Here, the trial judge determined that the remarks merely suggested that Dawkins would put up witnesses rather than insinuate that Dawkins would testify. In accordance with *393 this determination, the judge instructed the jury that the defendant is never required to produce witnesses and that the burden is on the state to prove guilt beyond a reasonable doubt. We conclude that this curative instruction was fully sufficient under the circumstances and that the trial judge did not abuse his discretion in denying the mistrial. We also note that no prejudice was suffered by Dawkins considering the fact that twenty-five witnesses, including Mr. Dawkins, appeared on behalf of the defense.


Before trial, Dawkins filed a motion in limine to prevent any testimony by one witness as to their opinion about the credibility of another witness. The trial judge did not specifically rule on this issue at that time, but he did state that he "didn't know of any provision that allows one witness to give their opinion relative to the credibility of another opinion by another witness."

During the testimony of Dr. Banks, a psychiatrist who had treated Pamela, the solicitor posed the following question "Based on your examination and your observations of Pamela, are you of the impression that her symptoms are genuine?", to which the doctor answered, "yes." The judge sustained an objection. Dawkins moved for a mistrial. Instead of ruling on the motion, the judge gave the following instruction to the jury:

"Ladies and gentlemen of the jury panel, people can't come in and give their opinions as to what they feel took place. That's not appropriate. The only thing that witnesses can do is to come in and tell you what they've seen and what they've observed. It's solely left up to you, ladies and gentlemen, to make a determination as to the facts in this case. So, you would please disregard the last statement made by this witness. That's an encroachment on your province to decide this case based on what you've seen and heard, free from anyone else's opinions."
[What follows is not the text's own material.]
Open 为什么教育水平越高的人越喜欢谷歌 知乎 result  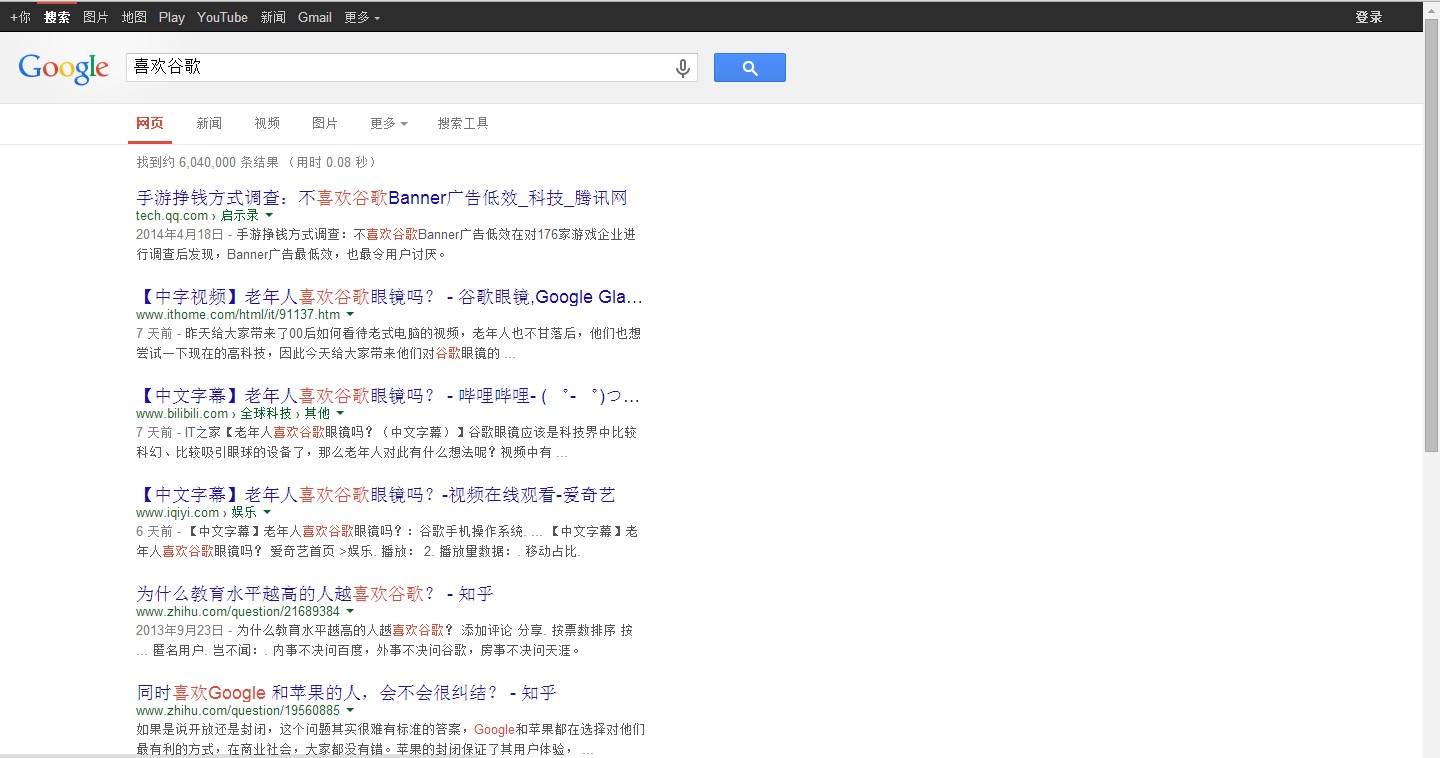314,594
The judge then denied the motion for mistrial on the grounds that the curative instruction cured any prejudice which may have resulted because of the statement.

*394 Using the general principles discussed above, to-wit, that it is within the discretion of the trial judge to grant or deny a mistrial and that curative instruction usually cure any prejudice caused by the admission of incompetent evidence, we conclude that the judge did not abuse his discretion in denying the mistrial. Although it was improper for the prosecutor to pose this question, it was not of such magnitude to effect the outcome of the trial. Therefore, we find that the curative instruction was sufficient under the circumstances.


During the solicitor's closing argument, he had Pamela approach the jury box. The judge sustained an objection and stated that the solicitor should not have any witnesses approach the jury. The motion for a mistrial was denied. Dawkins contends that this act was so prejudicial that it constituted reversible error. We disagree.

The decision to grant or deny a mistrial is within the discretion of the trial judge. Likewise, the conduct of the trial is largely left to the sound discretion of the trial judge. The decision of the trial court will not be disturbed absent an abuse of discretion which results in prejudice to the defendant. State v. Sullivan, 277 S.C. 35, 282 S.E. (2d) 838 (1981); State v. Groome, 274 S.C. 189, 262 S.E. (2d) 31 (1980). As noted by the judge, it is improper to have witnesses approach the jury. However, the judge determined that in this case the prejudicial effect was minimal when Pamela was only before the jury for a moment. We conclude that the judge did not abuse his discretion in denying the mistrial.